There’s this growing ache I carry, not always visible, but always there.
The older I get, the more tired I am.
Of men.
Of explaining myself when I say that.
Of softening the edges with: But I date men. I love men. I’m not bitter, really.
As if I owe a disclaimer for feeling exhausted by a system that was never built for me.

Because it’s not about one man.
It’s about them.
The ones who take up space with the quiet confidence of people who’ve never had to ask for it.
The ones who inherit the world and pretend they built it.
The ones who live off the interest of a patriarchy that’s been paying dividends for centuries.
The ones who weaponize ego, who flex in mirrors and post it online, hoping for approval, and if they don’t get it, lash out.
With insults. With blame. With the kind of fragile rage that burns everything around it.
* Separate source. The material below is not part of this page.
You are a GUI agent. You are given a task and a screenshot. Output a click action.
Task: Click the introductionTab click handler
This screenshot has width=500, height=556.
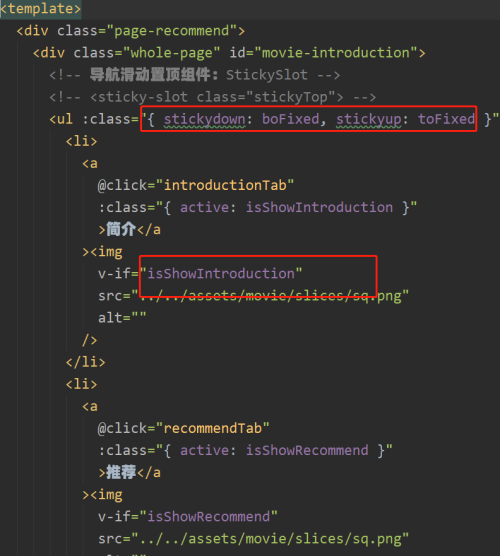[x=225, y=185]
Some days, I put on a summer dress because it’s hot and I want to feel good. And suddenly I’ve become a thing:
A platter served without consent.
A walking exhibit, body scanned from head to toe.
A polite nod, a whispered comment too close, a lingering stare that makes my skin crawl.
I get requests instead of respect. Demands instead of dialogue.
And I’m supposed to be flattered?

If I say no, I’m arrogant.
If I ignore them, I’m cold.
If I walk too fast, I’m dramatic.
If I stop to say something, I’m baiting danger.
God forbid I wear headphones. Or shorts. Or confidence.

And still, they touch.
My arm. My waist. My butt.
Because some of them truly believe they’re allowed.
Because too many of them are.
Because the system they made and still rule gives them permission.

And I wonder…
What would it feel like to get a break?
A full week with no men around. Just us.

We’d wear whatever the hell we want.
We’d sunbathe, unshaved, topless, soft and unbothered.
We’d walk home alone at night, headphones in, no keys between our fingers.
We’d dance in the woods. Laugh loudly. Take up space like we were meant to.
We’d talk about joy instead of safety. Dreams instead of fear.
And I think maybe we wouldn’t choose them, after all.
Maybe we were just taught to.

Wouldn’t that break their hearts?
Wouldn’t that terrify them?
To know that if all things were equal, we might not pick them at all?

And then I remind myself, it’s not mean to wonder that.
What’s mean is this world.
Where we are offered up without asking.
Where we are observed, objectified, harassed, and then told to smile about it.

So no. I’m not sorry for feeling this way.
I’m not sorry for being angry.
I’m not sorry for saying that maybe, just maybe, things would be better if men sat the hell down for a while.

Because if they weren’t raised to believe this world belonged to them…
We could just live in it.
Freely. Safely.
Fully.

And maybe then, I wouldn’t be so tired.